[Try it] Extract, from the records beneath this instruction, each line that contains the word "computer".

[Material provided]
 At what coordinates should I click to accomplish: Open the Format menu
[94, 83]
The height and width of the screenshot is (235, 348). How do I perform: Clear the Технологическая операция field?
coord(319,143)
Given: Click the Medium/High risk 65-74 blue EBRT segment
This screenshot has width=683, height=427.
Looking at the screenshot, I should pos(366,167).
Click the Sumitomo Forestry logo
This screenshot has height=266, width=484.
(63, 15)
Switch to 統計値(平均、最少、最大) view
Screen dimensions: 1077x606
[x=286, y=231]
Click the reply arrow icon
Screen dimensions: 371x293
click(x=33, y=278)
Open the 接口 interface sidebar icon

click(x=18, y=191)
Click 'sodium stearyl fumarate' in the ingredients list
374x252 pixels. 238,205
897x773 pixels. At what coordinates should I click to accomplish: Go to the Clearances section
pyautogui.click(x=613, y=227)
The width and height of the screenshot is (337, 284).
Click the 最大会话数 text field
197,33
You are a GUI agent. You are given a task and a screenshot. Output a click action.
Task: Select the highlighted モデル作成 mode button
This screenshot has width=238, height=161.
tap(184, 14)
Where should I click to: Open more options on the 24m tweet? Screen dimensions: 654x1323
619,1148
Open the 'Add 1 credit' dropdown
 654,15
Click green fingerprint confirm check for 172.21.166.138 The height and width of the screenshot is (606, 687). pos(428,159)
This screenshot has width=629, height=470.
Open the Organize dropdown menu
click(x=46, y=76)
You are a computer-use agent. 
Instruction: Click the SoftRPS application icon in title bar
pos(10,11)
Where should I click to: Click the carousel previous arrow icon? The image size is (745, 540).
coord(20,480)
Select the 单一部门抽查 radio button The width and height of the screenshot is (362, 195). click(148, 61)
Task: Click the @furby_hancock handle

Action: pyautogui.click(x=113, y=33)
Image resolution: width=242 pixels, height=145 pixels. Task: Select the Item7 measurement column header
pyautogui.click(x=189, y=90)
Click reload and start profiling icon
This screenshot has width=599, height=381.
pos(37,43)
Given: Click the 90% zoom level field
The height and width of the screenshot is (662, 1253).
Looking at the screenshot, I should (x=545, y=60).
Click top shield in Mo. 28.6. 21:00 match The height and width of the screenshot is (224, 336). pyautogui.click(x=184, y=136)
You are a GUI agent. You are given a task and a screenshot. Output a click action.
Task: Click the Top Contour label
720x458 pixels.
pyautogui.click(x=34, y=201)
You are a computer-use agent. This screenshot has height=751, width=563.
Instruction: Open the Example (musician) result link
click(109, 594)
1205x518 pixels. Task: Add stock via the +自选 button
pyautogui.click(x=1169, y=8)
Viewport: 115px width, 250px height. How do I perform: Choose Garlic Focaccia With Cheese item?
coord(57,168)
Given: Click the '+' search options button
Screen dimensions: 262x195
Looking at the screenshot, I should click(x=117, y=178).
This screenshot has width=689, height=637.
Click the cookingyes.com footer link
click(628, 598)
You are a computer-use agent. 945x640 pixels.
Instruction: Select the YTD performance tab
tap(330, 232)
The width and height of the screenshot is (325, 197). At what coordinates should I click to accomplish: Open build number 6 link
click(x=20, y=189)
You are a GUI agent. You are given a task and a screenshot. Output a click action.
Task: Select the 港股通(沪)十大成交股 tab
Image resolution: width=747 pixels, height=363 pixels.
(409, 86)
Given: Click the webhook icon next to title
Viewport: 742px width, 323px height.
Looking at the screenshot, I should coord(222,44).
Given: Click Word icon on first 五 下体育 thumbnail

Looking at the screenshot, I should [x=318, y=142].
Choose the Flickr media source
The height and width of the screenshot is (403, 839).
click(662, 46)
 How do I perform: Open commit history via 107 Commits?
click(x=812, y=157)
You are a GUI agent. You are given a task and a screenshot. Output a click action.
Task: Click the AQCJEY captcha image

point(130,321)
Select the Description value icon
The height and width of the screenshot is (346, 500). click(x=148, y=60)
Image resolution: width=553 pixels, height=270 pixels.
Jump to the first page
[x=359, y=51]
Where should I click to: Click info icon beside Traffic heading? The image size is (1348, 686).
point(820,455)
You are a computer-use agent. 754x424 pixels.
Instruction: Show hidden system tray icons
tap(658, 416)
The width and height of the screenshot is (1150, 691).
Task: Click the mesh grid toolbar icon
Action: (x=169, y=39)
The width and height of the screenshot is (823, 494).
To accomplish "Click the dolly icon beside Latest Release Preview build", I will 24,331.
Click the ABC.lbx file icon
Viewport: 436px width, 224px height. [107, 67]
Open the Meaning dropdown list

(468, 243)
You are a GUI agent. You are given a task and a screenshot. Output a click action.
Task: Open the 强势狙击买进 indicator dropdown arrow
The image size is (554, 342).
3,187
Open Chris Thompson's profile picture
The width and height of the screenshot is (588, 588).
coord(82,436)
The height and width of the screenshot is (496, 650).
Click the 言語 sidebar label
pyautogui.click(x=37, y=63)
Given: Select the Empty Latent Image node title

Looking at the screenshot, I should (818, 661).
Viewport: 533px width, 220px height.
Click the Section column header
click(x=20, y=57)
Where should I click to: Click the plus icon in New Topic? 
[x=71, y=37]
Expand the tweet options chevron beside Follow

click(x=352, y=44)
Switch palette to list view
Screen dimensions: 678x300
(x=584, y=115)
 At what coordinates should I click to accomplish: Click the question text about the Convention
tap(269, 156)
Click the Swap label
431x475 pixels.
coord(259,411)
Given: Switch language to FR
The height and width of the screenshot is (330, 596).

[Finished task]
You are a computer-use agent. 
You are a computer-use agent. This screenshot has height=751, width=563.
You are a computer-use agent. 945x640 pixels.
You are a computer-use agent. 754x424 pixels.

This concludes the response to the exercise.